*Data excerpts*

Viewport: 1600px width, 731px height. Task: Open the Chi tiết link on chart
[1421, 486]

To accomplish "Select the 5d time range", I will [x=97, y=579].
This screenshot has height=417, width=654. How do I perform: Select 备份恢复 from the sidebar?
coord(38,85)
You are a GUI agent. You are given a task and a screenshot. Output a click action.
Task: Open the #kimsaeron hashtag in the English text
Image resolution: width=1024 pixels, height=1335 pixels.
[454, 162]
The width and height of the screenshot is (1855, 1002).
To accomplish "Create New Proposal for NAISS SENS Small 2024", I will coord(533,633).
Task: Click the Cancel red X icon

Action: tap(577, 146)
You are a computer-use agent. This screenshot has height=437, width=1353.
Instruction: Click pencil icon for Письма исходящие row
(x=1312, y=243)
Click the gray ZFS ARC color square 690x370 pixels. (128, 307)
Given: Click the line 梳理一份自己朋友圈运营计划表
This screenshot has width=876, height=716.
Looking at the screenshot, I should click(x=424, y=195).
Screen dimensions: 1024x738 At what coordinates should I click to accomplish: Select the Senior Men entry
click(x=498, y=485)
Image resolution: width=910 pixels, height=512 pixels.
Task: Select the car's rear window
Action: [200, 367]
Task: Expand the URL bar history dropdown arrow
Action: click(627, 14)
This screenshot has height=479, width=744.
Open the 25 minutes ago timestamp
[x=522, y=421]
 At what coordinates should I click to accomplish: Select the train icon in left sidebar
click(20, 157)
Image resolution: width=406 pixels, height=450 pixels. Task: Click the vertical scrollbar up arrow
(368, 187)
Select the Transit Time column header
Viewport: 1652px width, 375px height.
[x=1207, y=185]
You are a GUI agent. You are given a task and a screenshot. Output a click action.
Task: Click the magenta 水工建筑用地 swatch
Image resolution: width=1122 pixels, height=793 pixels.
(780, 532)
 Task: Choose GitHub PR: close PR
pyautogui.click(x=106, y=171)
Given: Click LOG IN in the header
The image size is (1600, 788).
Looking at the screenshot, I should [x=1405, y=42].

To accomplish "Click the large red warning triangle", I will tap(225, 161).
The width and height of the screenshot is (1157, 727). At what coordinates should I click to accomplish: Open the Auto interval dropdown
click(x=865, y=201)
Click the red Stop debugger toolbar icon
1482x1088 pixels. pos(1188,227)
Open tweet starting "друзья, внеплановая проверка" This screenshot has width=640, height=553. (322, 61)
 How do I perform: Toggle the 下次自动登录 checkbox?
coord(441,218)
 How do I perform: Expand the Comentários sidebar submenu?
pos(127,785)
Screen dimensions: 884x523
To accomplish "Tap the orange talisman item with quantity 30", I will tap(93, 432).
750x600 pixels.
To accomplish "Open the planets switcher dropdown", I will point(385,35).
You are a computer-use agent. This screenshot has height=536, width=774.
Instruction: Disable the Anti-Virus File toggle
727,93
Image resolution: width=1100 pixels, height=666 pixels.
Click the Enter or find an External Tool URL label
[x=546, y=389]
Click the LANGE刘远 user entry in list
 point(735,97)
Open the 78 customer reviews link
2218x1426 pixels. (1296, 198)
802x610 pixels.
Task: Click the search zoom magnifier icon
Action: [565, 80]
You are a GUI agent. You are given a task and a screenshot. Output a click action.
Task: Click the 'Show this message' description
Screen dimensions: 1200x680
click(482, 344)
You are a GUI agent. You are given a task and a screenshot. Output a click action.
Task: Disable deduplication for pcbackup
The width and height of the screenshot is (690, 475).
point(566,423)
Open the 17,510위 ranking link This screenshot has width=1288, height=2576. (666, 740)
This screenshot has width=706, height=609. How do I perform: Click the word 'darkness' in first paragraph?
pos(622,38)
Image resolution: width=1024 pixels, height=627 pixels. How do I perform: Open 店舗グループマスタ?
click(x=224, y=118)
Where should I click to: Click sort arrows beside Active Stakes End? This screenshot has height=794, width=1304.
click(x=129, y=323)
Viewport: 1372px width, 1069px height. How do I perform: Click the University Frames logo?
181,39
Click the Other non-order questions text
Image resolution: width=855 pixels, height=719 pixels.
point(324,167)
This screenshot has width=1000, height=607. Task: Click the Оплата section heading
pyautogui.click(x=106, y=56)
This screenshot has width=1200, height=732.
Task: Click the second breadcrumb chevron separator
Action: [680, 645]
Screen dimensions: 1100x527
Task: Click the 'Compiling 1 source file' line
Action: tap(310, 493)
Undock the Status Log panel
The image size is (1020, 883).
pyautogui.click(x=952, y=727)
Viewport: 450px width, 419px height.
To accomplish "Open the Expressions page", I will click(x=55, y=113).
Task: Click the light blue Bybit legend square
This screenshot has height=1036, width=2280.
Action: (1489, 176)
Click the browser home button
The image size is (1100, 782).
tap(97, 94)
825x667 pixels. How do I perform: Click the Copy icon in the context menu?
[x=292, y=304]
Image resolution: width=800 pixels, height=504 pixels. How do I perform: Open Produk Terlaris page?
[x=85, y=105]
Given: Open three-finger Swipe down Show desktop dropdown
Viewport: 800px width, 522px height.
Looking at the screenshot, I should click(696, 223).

*Description of the task*
Only the lines from the beginning of the data above through the line containing "Task: Click the magenta 水工建筑用地 swatch" should be repeated, exactly as they appear.

*Exercise response*
Viewport: 1600px width, 731px height. Task: Open the Chi tiết link on chart
[1421, 486]

To accomplish "Select the 5d time range", I will [x=97, y=579].
This screenshot has height=417, width=654. How do I perform: Select 备份恢复 from the sidebar?
coord(38,85)
You are a GUI agent. You are given a task and a screenshot. Output a click action.
Task: Open the #kimsaeron hashtag in the English text
Image resolution: width=1024 pixels, height=1335 pixels.
[454, 162]
The width and height of the screenshot is (1855, 1002).
To accomplish "Create New Proposal for NAISS SENS Small 2024", I will coord(533,633).
Task: Click the Cancel red X icon

Action: tap(577, 146)
You are a computer-use agent. This screenshot has height=437, width=1353.
Instruction: Click pencil icon for Письма исходящие row
(x=1312, y=243)
Click the gray ZFS ARC color square 690x370 pixels. (128, 307)
Given: Click the line 梳理一份自己朋友圈运营计划表
This screenshot has width=876, height=716.
Looking at the screenshot, I should click(x=424, y=195).
Screen dimensions: 1024x738 At what coordinates should I click to accomplish: Select the Senior Men entry
click(x=498, y=485)
Image resolution: width=910 pixels, height=512 pixels.
Task: Select the car's rear window
Action: [200, 367]
Task: Expand the URL bar history dropdown arrow
Action: click(627, 14)
This screenshot has height=479, width=744.
Open the 25 minutes ago timestamp
[x=522, y=421]
 At what coordinates should I click to accomplish: Select the train icon in left sidebar
click(20, 157)
Image resolution: width=406 pixels, height=450 pixels. Task: Click the vertical scrollbar up arrow
(368, 187)
Select the Transit Time column header
Viewport: 1652px width, 375px height.
[x=1207, y=185]
You are a GUI agent. You are given a task and a screenshot. Output a click action.
Task: Click the magenta 水工建筑用地 swatch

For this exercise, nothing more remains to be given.